* RECORDS FOR THIS EXERCISE:
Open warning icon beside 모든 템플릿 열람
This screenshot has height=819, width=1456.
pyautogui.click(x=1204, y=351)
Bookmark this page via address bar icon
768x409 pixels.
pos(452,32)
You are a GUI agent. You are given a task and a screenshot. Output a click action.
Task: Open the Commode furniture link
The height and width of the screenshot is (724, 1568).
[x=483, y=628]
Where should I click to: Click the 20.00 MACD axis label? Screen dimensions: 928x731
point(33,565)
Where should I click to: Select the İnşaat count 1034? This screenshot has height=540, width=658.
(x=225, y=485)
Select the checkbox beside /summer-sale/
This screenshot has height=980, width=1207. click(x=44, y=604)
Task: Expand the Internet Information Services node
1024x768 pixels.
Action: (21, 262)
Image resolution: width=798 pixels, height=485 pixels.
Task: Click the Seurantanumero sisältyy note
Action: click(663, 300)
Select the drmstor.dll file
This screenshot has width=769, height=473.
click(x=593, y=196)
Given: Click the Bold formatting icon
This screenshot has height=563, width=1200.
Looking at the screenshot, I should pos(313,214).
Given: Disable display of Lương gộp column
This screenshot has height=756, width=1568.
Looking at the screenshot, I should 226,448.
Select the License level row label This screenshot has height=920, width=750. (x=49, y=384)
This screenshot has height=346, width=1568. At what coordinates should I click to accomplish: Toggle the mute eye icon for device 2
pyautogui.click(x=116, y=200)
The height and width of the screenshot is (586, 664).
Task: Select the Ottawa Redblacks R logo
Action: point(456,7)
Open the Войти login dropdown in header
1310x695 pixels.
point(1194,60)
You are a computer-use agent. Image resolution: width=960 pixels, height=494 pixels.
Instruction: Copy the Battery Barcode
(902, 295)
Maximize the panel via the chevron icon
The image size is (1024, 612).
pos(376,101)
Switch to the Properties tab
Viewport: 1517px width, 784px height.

* WHAT THE EXERCISE ASKS:
When the line with "1024x768 pixels." is reached in the data above, start copying there, and copy each line exactly until the line with "You are a computer-use" has been copied; copy nothing else.

* YOUR RESPONSE:
1024x768 pixels.
Action: (21, 262)
Image resolution: width=798 pixels, height=485 pixels.
Task: Click the Seurantanumero sisältyy note
Action: click(663, 300)
Select the drmstor.dll file
This screenshot has width=769, height=473.
click(x=593, y=196)
Given: Click the Bold formatting icon
This screenshot has height=563, width=1200.
Looking at the screenshot, I should pos(313,214).
Given: Disable display of Lương gộp column
This screenshot has height=756, width=1568.
Looking at the screenshot, I should 226,448.
Select the License level row label This screenshot has height=920, width=750. (x=49, y=384)
This screenshot has height=346, width=1568. At what coordinates should I click to accomplish: Toggle the mute eye icon for device 2
pyautogui.click(x=116, y=200)
The height and width of the screenshot is (586, 664).
Task: Select the Ottawa Redblacks R logo
Action: point(456,7)
Open the Войти login dropdown in header
1310x695 pixels.
point(1194,60)
You are a computer-use agent. Image resolution: width=960 pixels, height=494 pixels.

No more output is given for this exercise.